In terms of the Pension Funds Act, No 24 of 1956 and the Government Employees Pension Law Amendment Act, No 21 of 1996, the pension interest is payable at the time of divorce. This is known as the 'clean-break' principle).
Until recently, however, a payment governed by the Post Office Act is only payable upon termination of membership by the member in the fund (through death, retirement or resignation).
In the decision of Ngewu and another v Post Office Retirement Fund and others  1 BPLR 1 (CC), the Constitutional Court had to decide when pension benefits accrue to divorced spouses where Mrs Ngewu was married to a Post Office employee who was a member of the Post Office Retirement Fund.
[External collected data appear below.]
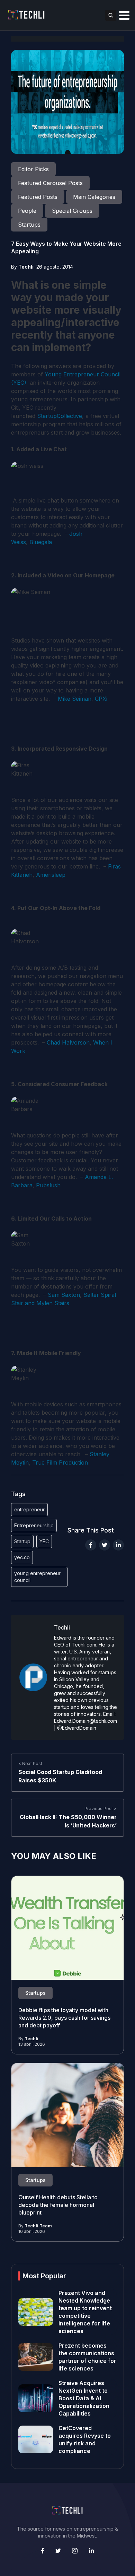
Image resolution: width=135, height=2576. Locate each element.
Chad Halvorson (68, 1042)
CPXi (101, 698)
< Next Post (30, 1763)
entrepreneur (29, 1509)
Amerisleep (50, 874)
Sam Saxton (64, 1294)
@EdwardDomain (76, 1728)
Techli (26, 267)
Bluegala (40, 542)
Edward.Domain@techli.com (85, 1721)
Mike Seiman (74, 698)
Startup (22, 1541)
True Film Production (60, 1462)
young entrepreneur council (37, 1576)
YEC (44, 1541)
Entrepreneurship (34, 1525)
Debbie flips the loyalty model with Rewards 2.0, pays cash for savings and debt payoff (64, 2018)
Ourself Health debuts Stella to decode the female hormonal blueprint (58, 2205)
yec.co (22, 1557)
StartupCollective (59, 415)
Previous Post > (100, 1808)
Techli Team (38, 2225)
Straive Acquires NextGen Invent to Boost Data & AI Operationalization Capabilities (83, 2398)
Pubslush (48, 1185)
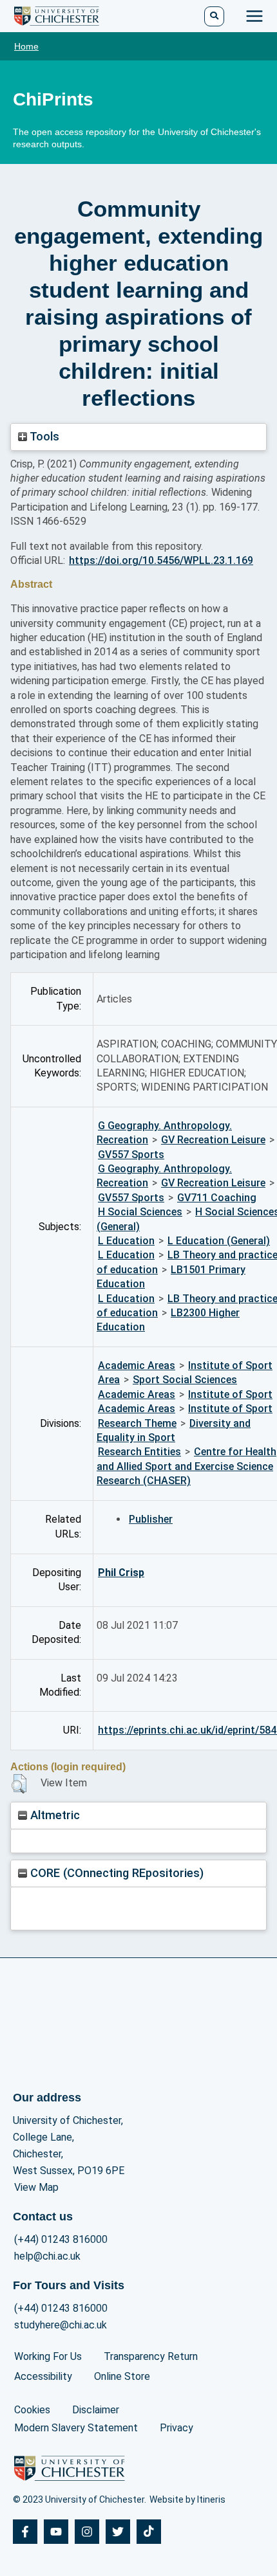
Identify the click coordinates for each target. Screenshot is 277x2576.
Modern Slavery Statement (76, 2428)
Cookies (32, 2410)
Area (109, 1380)
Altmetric (53, 1815)
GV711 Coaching (216, 1198)
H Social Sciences (140, 1212)
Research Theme (137, 1423)
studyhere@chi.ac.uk (60, 2325)
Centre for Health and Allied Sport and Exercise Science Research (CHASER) (186, 1466)
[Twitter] (118, 2531)
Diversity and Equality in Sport (174, 1430)
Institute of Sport (230, 1365)
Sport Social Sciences (185, 1380)
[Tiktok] (149, 2531)
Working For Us (48, 2356)
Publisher (151, 1519)
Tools (43, 436)
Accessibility (43, 2376)
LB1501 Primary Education (171, 1277)
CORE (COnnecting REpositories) (115, 1873)
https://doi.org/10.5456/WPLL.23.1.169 (161, 560)
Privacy (176, 2428)
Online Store (122, 2376)
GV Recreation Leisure (213, 1140)
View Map (36, 2187)
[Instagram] (87, 2531)
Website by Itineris (187, 2499)
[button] (19, 1783)
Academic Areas (136, 1365)
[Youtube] (56, 2531)
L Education (126, 1241)
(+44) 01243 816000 (61, 2239)
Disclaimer (95, 2410)
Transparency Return (151, 2356)
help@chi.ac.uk (47, 2256)
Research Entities (139, 1452)
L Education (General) (218, 1241)
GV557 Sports (131, 1154)
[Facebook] (25, 2531)
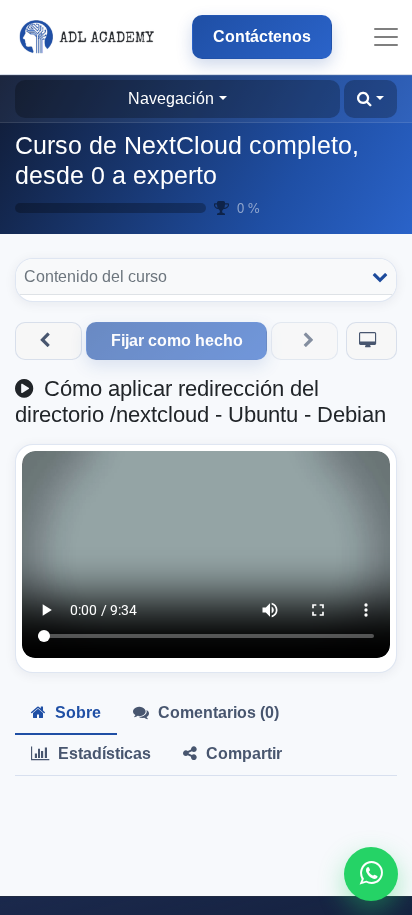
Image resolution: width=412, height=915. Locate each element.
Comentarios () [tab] (216, 712)
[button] (370, 99)
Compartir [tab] (242, 753)
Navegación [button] (171, 98)
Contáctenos (262, 36)
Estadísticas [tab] (102, 753)
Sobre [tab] (76, 712)
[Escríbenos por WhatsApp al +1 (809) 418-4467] (371, 874)
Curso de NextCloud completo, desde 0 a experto (187, 160)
It was common cause that Mrs Ngewu was entitled to a 50% share of her husband’s pension interest. However, under the rules of the Fund, her share would not accrue upon divorce but only when Mr Ngewu terminated his membership in the Fund.
All parties agreed that the Post Office Act, No 44 of 1958 was unconstitutional in so far as it did not provide for the payment of the pension interest at the time of divorce.
The Constitutional Court held that this differentiation violated the right of equality before the law and equal protection and benefit of the law. Consequently, the Constitutional Court declared s10 to 10E of the Post Office Act unconstitutional but ordered that the declaration of invalidity be suspended for eight months for the legislature to cure the defect. The defect was subsequently cured in terms of the Government Employees Pension Law Amendment Act.
As a result of the judgments in the present case as well as the Wiese v Government Employees Pension Fund and Others (CCT 111/11) 2012 (6) BCLR 599 (CC) case, the assigned portion of the pension interest would be deemed to have accrued as is payable on the date of the divorce order.